Pfizer, the pharmaceutical company behind one of the most commonly-used COVID-19 vaccines in the U.S. and Europe, will seek emergency use authorization from the Food and Drug Administration in August for a booster shot. But federal health officials are raising questions about whether that’s necessary.
As CNN reported, Pfizer “is seeing waning immunity from its coronavirus vaccine and says it is picking up its efforts to develop a booster dose that will protect people from variants,” and it plans to publish data about a third dose of the vaccine for the FDA, the European Medicines Agency (which oversees vaccine efforts in Europe), and other agencies.
But shortly after the Pfizer announcement, both the FDA and the Centers for Disease Control and Prevention took what CNN labeled an “unusual move” and went on record to say that a booster shot was not yet needed and that “it was not up to companies alone to decide when they might be needed.”
The World Health Organization was a little more equivocal, noting, “We don’t know whether booster vaccines will be needed to maintain protection against COVID-19 until additional data is collected,” noting that there is still just “limited data available on how long the protection from current doses lasts and whether an additional booster dose would be beneficial and for whom.”
“There’s really no indication for a third booster or a third dose of an mRNA vaccine, given the variants that we have circulating at this time,” Dr. Céline Gounder, an infectious disease specialist at New York’s Bellevue Hospital Center, told the New York Times. “In fact, many of us question whether you will ever need boosters.”

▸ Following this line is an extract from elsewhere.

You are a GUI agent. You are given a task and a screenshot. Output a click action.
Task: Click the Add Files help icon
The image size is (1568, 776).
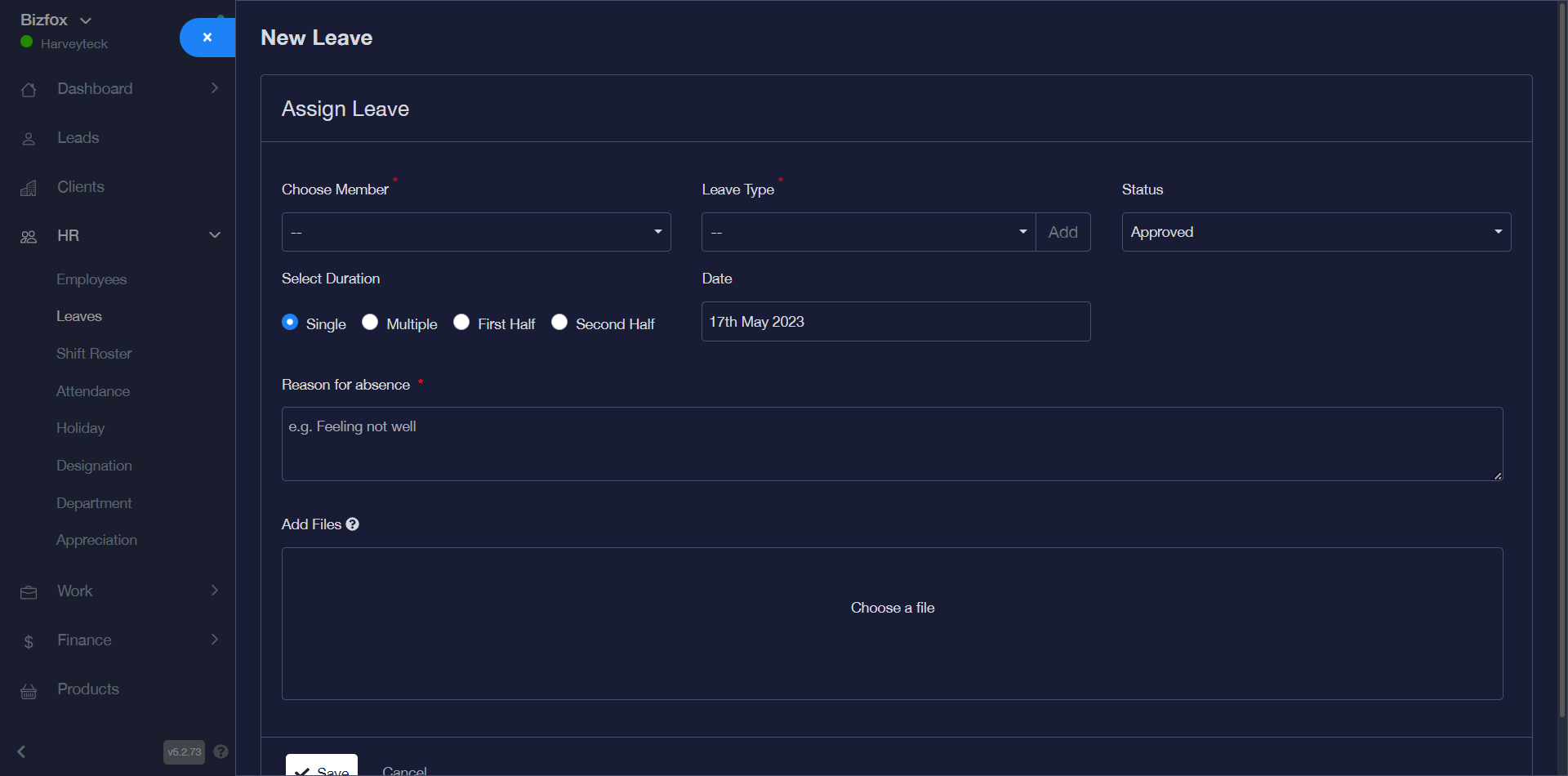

Pfizer’s rationale is based on data from Israel showing that the Pfizer/BioNTech vaccine’s efficacy had declined after about six months. Concerns about the delta variant and other emergent variants are leading the company to conclude that a third dose might have to be given between 6-12 months after you’ve been vaccinated.
Axios, citing a new study in Nature published July 8, underscored the importance of getting a second dose of the Pfizer vaccine, particularly since previous research showed that the vaccine was only 33% effective against the delta variant after one dose but about 88% effective after the second.